DIRECTION ->
Copy everything in the entries below, from the line containing "1276x649 pixels. How do I perform: Tap the heading" down to the line containing "point(596,300)", with both of those lines included. Keep every line unchanged.

===== RECORDS PROVIDED =====

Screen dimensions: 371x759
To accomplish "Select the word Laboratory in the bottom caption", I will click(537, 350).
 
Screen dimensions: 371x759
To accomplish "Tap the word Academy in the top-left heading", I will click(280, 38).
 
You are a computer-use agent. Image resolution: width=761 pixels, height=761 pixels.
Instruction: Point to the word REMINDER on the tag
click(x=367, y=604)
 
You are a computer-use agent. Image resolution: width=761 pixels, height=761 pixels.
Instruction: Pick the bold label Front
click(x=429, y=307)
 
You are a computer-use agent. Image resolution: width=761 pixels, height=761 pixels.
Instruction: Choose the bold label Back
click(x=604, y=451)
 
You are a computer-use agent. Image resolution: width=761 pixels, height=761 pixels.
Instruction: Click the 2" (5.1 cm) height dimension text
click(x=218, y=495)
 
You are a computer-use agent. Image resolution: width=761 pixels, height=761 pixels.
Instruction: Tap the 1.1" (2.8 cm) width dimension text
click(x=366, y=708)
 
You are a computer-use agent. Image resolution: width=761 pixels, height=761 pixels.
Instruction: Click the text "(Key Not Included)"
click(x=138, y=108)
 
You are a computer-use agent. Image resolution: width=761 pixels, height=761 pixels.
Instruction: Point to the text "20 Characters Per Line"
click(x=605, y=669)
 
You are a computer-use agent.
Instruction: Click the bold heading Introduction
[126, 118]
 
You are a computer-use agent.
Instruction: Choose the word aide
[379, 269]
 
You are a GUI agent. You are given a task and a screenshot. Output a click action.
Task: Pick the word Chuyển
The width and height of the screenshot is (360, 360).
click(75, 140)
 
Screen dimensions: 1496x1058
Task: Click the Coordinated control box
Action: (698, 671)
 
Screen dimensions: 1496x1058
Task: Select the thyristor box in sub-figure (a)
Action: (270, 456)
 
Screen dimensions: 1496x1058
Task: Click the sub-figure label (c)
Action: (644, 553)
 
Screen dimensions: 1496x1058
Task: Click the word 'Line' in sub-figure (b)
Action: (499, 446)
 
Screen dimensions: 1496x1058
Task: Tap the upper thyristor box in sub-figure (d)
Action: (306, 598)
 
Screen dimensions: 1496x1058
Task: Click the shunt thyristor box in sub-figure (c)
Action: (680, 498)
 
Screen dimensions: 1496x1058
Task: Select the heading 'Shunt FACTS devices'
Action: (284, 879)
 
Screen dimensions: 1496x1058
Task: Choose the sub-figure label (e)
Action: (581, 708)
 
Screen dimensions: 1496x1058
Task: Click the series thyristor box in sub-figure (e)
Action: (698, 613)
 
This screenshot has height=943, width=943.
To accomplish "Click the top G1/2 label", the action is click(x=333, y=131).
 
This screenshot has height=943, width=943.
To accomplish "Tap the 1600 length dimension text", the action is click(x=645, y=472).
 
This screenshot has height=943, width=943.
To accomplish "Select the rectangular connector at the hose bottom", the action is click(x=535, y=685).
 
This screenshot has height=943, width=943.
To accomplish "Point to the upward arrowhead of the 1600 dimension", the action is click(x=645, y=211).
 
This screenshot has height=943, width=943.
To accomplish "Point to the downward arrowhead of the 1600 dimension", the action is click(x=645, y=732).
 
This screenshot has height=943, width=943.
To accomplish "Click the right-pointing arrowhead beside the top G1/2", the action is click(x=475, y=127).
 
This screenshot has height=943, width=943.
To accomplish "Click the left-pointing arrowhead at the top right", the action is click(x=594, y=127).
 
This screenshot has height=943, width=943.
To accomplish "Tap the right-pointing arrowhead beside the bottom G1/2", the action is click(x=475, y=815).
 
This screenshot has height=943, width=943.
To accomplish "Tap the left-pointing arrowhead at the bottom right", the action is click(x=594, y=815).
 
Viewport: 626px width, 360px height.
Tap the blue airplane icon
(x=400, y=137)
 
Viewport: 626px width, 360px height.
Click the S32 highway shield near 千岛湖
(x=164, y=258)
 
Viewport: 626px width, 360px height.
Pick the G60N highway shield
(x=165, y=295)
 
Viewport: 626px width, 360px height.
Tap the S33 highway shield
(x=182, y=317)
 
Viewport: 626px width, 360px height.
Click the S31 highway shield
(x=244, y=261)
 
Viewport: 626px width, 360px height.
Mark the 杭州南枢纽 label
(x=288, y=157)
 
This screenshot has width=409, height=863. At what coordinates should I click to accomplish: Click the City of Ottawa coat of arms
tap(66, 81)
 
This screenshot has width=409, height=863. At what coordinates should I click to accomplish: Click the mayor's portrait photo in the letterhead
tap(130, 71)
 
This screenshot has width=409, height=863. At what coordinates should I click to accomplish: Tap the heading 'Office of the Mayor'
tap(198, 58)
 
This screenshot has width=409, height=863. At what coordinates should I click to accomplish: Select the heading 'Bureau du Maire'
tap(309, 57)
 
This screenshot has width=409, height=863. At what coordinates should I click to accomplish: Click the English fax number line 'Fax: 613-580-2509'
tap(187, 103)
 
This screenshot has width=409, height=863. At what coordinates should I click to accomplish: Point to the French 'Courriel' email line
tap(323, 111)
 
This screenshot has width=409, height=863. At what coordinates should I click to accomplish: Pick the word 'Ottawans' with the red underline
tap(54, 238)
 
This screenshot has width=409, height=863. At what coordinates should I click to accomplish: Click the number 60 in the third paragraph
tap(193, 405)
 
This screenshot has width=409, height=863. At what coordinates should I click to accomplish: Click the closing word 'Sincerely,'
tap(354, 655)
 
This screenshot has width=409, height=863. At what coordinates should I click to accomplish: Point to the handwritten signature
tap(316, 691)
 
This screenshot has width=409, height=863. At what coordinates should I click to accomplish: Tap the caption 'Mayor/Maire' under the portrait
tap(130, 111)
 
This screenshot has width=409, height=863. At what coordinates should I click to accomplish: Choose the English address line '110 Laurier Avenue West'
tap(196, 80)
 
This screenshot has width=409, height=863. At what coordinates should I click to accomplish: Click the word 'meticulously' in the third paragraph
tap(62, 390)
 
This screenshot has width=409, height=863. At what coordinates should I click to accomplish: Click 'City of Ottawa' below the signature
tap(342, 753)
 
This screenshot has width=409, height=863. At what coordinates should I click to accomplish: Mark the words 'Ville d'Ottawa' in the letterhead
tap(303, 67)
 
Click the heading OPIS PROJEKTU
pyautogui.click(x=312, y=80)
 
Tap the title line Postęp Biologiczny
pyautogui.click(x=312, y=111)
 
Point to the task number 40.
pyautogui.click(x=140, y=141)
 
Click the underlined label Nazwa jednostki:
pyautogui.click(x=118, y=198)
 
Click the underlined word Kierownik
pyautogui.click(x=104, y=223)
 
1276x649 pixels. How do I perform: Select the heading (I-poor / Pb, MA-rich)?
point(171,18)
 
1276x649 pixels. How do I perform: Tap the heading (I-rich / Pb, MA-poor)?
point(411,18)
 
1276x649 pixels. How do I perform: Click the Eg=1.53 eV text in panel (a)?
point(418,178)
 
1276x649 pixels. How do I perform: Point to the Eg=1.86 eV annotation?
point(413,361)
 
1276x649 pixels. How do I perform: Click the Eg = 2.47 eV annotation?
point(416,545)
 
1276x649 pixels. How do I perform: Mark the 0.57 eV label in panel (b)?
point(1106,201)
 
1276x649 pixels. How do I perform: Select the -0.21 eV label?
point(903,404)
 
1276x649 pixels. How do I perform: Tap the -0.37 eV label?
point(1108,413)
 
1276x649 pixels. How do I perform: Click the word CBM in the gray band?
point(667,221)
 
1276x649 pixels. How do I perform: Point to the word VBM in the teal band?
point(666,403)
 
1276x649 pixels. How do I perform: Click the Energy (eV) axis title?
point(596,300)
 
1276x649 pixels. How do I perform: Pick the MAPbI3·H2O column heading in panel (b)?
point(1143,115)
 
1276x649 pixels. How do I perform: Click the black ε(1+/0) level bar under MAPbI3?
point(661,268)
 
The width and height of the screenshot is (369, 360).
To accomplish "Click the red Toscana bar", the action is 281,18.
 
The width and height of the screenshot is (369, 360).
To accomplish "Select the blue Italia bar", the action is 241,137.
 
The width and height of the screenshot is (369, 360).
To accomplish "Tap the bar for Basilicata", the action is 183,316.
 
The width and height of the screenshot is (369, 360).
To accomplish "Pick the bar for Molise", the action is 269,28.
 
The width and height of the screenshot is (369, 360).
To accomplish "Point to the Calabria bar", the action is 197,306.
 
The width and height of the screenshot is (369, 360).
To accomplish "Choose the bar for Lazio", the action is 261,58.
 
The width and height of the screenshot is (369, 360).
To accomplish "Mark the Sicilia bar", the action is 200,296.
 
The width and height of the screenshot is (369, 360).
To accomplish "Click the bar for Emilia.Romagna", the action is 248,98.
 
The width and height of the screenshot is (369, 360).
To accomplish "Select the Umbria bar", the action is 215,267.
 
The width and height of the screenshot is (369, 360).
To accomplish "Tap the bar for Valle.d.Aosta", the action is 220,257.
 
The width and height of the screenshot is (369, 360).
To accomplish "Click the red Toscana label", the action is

=====

REPLY TO THE EXERCISE ->
1276x649 pixels. How do I perform: Tap the heading (I-rich / Pb, MA-poor)?
point(411,18)
 
1276x649 pixels. How do I perform: Click the Eg=1.53 eV text in panel (a)?
point(418,178)
 
1276x649 pixels. How do I perform: Point to the Eg=1.86 eV annotation?
point(413,361)
 
1276x649 pixels. How do I perform: Click the Eg = 2.47 eV annotation?
point(416,545)
 
1276x649 pixels. How do I perform: Mark the 0.57 eV label in panel (b)?
point(1106,201)
 
1276x649 pixels. How do I perform: Select the -0.21 eV label?
point(903,404)
 
1276x649 pixels. How do I perform: Tap the -0.37 eV label?
point(1108,413)
 
1276x649 pixels. How do I perform: Click the word CBM in the gray band?
point(667,221)
 
1276x649 pixels. How do I perform: Point to the word VBM in the teal band?
point(666,403)
 
1276x649 pixels. How do I perform: Click the Energy (eV) axis title?
point(596,300)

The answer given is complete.